Copy each of the following lines without any change.

**** DATASET RECORDS

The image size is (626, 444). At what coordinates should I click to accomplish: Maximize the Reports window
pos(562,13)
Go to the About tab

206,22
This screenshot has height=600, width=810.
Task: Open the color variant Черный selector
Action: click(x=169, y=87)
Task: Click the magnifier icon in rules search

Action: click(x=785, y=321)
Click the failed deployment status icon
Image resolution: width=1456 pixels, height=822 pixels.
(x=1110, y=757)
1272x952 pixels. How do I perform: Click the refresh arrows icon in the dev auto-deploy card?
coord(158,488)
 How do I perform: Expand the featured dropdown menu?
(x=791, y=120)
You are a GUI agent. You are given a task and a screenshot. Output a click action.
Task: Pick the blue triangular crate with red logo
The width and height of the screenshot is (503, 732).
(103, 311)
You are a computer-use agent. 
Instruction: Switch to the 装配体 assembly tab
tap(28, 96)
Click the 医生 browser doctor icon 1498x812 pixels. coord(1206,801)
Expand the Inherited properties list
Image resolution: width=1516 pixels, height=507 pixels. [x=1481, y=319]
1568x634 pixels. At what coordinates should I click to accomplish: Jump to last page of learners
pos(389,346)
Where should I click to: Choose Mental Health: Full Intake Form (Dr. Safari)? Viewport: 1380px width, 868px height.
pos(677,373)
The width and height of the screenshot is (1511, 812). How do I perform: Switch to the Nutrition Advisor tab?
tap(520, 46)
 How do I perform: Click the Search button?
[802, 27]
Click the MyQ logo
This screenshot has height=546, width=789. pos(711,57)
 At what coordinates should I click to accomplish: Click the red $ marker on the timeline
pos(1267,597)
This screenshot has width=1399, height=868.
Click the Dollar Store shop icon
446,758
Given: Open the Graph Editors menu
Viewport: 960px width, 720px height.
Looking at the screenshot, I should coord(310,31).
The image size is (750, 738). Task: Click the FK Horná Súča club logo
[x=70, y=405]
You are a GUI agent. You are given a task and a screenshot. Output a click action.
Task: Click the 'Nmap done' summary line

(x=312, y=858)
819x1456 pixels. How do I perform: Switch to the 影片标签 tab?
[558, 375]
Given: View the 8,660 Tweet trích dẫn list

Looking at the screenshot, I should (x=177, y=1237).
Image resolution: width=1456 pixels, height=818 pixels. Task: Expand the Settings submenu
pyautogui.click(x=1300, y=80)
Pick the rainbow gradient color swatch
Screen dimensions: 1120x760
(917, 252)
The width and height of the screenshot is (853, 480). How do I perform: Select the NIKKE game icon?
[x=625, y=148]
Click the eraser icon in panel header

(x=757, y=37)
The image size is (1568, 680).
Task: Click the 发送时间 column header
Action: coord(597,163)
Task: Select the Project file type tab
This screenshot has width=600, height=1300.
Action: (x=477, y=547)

********

• **RESULT**
The image size is (626, 444). At what coordinates should I click to accomplish: Maximize the Reports window
pos(562,13)
Go to the About tab

206,22
This screenshot has height=600, width=810.
Task: Open the color variant Черный selector
Action: click(x=169, y=87)
Task: Click the magnifier icon in rules search

Action: click(x=785, y=321)
Click the failed deployment status icon
Image resolution: width=1456 pixels, height=822 pixels.
(x=1110, y=757)
1272x952 pixels. How do I perform: Click the refresh arrows icon in the dev auto-deploy card?
coord(158,488)
 How do I perform: Expand the featured dropdown menu?
(x=791, y=120)
You are a GUI agent. You are given a task and a screenshot. Output a click action.
Task: Pick the blue triangular crate with red logo
The width and height of the screenshot is (503, 732).
(103, 311)
You are a computer-use agent. 
Instruction: Switch to the 装配体 assembly tab
tap(28, 96)
Click the 医生 browser doctor icon 1498x812 pixels. coord(1206,801)
Expand the Inherited properties list
Image resolution: width=1516 pixels, height=507 pixels. [x=1481, y=319]
1568x634 pixels. At what coordinates should I click to accomplish: Jump to last page of learners
pos(389,346)
Where should I click to: Choose Mental Health: Full Intake Form (Dr. Safari)? Viewport: 1380px width, 868px height.
pos(677,373)
The width and height of the screenshot is (1511, 812). How do I perform: Switch to the Nutrition Advisor tab?
tap(520, 46)
 How do I perform: Click the Search button?
[802, 27]
Click the MyQ logo
This screenshot has height=546, width=789. pos(711,57)
 At what coordinates should I click to accomplish: Click the red $ marker on the timeline
pos(1267,597)
This screenshot has width=1399, height=868.
Click the Dollar Store shop icon
446,758
Given: Open the Graph Editors menu
Viewport: 960px width, 720px height.
Looking at the screenshot, I should coord(310,31).
The image size is (750, 738). Task: Click the FK Horná Súča club logo
[x=70, y=405]
You are a GUI agent. You are given a task and a screenshot. Output a click action.
Task: Click the 'Nmap done' summary line

(x=312, y=858)
819x1456 pixels. How do I perform: Switch to the 影片标签 tab?
[558, 375]
Given: View the 8,660 Tweet trích dẫn list

Looking at the screenshot, I should (x=177, y=1237).
Image resolution: width=1456 pixels, height=818 pixels. Task: Expand the Settings submenu
pyautogui.click(x=1300, y=80)
Pick the rainbow gradient color swatch
Screen dimensions: 1120x760
(917, 252)
The width and height of the screenshot is (853, 480). How do I perform: Select the NIKKE game icon?
[x=625, y=148]
Click the eraser icon in panel header

(x=757, y=37)
The image size is (1568, 680).
Task: Click the 发送时间 column header
Action: coord(597,163)
Task: Select the Project file type tab
This screenshot has width=600, height=1300.
Action: (x=477, y=547)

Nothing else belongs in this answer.